Stonard era davvero il classico avamposto degli Orchi. Spartano, essenziale, per nulla elegante.

"Almeno non avremo più a che fare con cimiteri e morti per un po' di tempo", disse Zihark. Il mago aveva appena visto il portale che aveva portato lui e Kentel molto più a sud di quanto fossero prima, guardando le sagome del suo amico Kharonte e di Lily sparire.

"Non puoi proprio vederli quei Forsaken, eh?" disse il draenei che si trovano poco davanti a lui.

"Da quando siamo partiti da Quel'Thalas con Kharonte non ho praticamente visto altro! Capirai che passare dalla mia lussureggiante terra a dei cadaveri ambulanti non sia proprio il massimo."

Kentel emise una leggera risatina. "Certe volte dimentico che voi elfi tenete lo stile quasi più in alto della sostanza"

"Non è il mio caso, te l'assicuro. Io non sono per lo stile, sono per la sostanza CON stile."

Il mago osservò lo sciamano avvicinarsi a lui e dargli una pacca sulla spalla. "A quanto ho intuito non hai molta fiducia in me, Zihark. "

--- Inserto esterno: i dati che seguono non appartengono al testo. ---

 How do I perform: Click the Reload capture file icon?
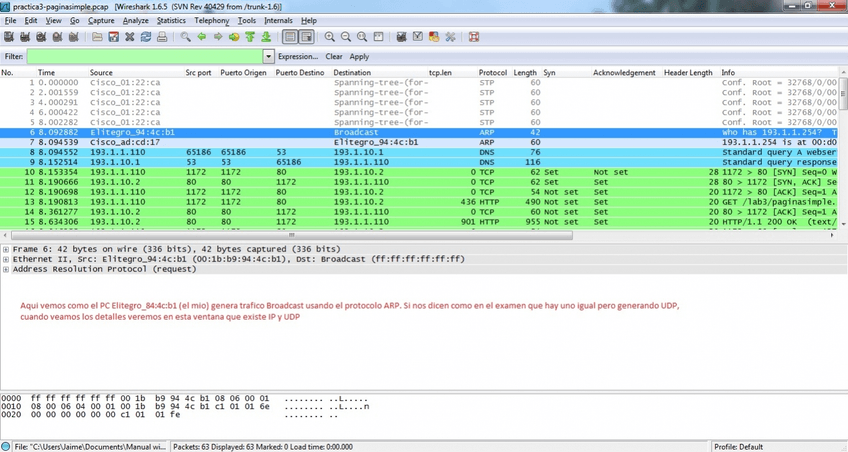click(146, 37)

"Hai intuito bene, Kentel. Anche se devo ammettere che hai pienamente azzeccato la visione delle cose che ha Kharonte ed anche il tuo modo di ragionare l'ho apprezzato. Direi che sei sulla buona strada per renderti simpatico, anche se sei un draenei", concluse infine l'elfo mentre con la mano si puliva la veste violetta.

"Spero davvero che diventeremo dei buoni compagni, Zihark. La nostra missione va messa sopra ogni rivalità o antipatia", disse lo sciamano.

"Non potrei essere più d'accordo, ed anzi, direi che faremmo bene a metterci in cammino verso le Terre Devastate. Il Portale Oscuro è a poca distanza da qui, e sono ansioso di vedere il paradiso di cui parlava il Principe."

Kentel annuì, ed i due compagni si misero così in cammino in quel lembo di terra che separava le Paludi del Dolore dalle Terre Devastate. Una volta entrati nella regione nella quale era perpetuamente in atto una tempesta di energia, Kentel si rimise a parlare.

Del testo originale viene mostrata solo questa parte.